# Roof Deck Pedestals



## Frank (Apr 9, 2014)

We are getting a number of requests to use plastic pedestals to hold up wood or concrete pavers for walkways over roofs in/on type 2 buildings.

Examples

http://www.bing.com/images/search?q=bison+paver+pedestals&id=8E5F83FB07FB669C6ABFEA1983A328BD37075B3E&FORM=IQFRBA#view=detail&id=8BE1136D2CA5A65EE7D4780E4E8801C6A59E2D2A&selectedIndex=10

http://www.bing.com/images/search?q=bison+paver+pedestals&id=8E5F83FB07FB669C6ABFEA1983A328BD37075B3E&FORM=IQFRBA#view=detail&id=F7F9CBC7A30A2A7DBB484A446A082231B88619DD&selectedIndex=33

The Ipe wood is suppossed to meet teh requirements for fire retardant wood but the polypropylene supports have only certification under UL94 HB which is a small scale screening test.

How are youall handling these


----------



## steveray (Apr 9, 2014)

Neat product....I don't think it meets code though......

410.4 Platform construction. Permanent platforms shall be constructed of materials as required for the type of construction of the building in which the permanent platform is located. Permanent platforms are permitted to be constructed of fire-retardant-treated wood for Types I, II and IV construction where the platforms are not more than 30 inches (762 mm) above the main floor, and not more than one-third of the room floor area and not more than 3,000 square feet (279 m2) in area.

That is the only break that I know of for a combustible floor in a noncombustible building....You could probably approve it as an alternative if they can prove it is equal to FRT lumber....


----------



## Paul Sweet (Apr 10, 2014)

I don't think 410.4 would apply to this, unless it were a raised area for performances, etc.  Chapter 8 just applies to interior finishes, and I don't think there's anything in chapter 15 that addresses this.

The low shims have been used for quite a while, and I think they would be OK, but I'd be worried about potential flamespread with the high ones.
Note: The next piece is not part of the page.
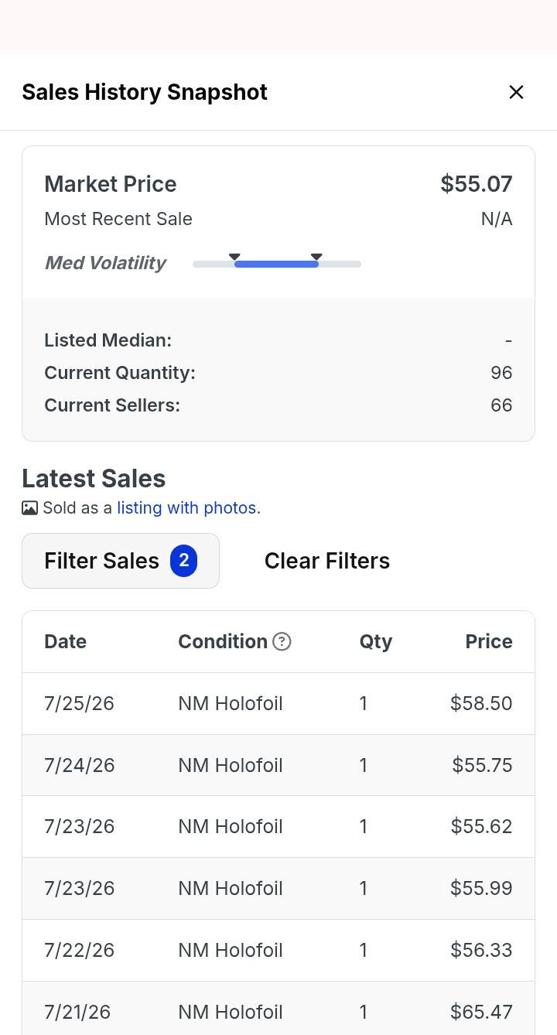
Task: Select the 7/24/26 sale row at $55.75
Action: (x=279, y=765)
Concrete is probably heavy enough to stay in place, but uplift could be a problem with wood (although Ipe is denser than most woods).


----------



## Big Mac (Apr 17, 2014)

Roof construction, including girders, trusses, framing and decking can be used in Type II construction.  Section 603.1, item 1.3.  If decking and supports are equal to fire-retardant wood or better, it shoud be acceptable.


----------



## steveray (Apr 18, 2014)

Combustible floor construction not allowed in Type II construction unless you can make it work under 410 or whatever platforms is in your code.....Unless you want to go alternative means, methods, or materials in chapter 1...


----------



## mtlogcabin (Apr 18, 2014)

Seismic loads might come into play for some


----------



## north star (Apr 18, 2014)

*= \ = \ = \ =*

Dumb question, but how are these pedestals attached \ placed

on to the existing roof surfaces ?..........Also, after they are

installed, what happens if you need to periodically inspect

where the pedestal bears on to the roof surfaces [ i.e. - for

wear, ...any penetrations,  etc.  ]......Do they have an ES

rating or report ?

*= / = / = / =*


----------



## Yikes (Sep 26, 2014)

Just ran across this old thread and thought I would add my comments.  The plastic pedestals merely rest on top of the roof.  They are not attached or permanently affixed to the building.  They are held in place by gravity.  Typically there will be perimeter parapets around a deck that provide lateral stability for the whole system; in other words, it is bound and enclosed on all sides, so there's no room to tip over.

Likewise, the paver stones rest atop the jacks.  The pavers can be lifted off by anyone who has the muscle power to do it, so there's easy access for inspections or repairs.  The small gaps between the pavers allow water to drain down to the roof below.  The roof below needs to have its typical fire rating (e.g. class A in my area).

The pavers and plastic jacks are not considered a part of the roof, and they are outside the building envelope.  On a practical basis, the pavers provide substantial protection from the sun, direct rain or hail, and from ashes from nearby fires.  The roof below will not wear out.

This system is heavy, about 20 lbs per square foot dead weight.


----------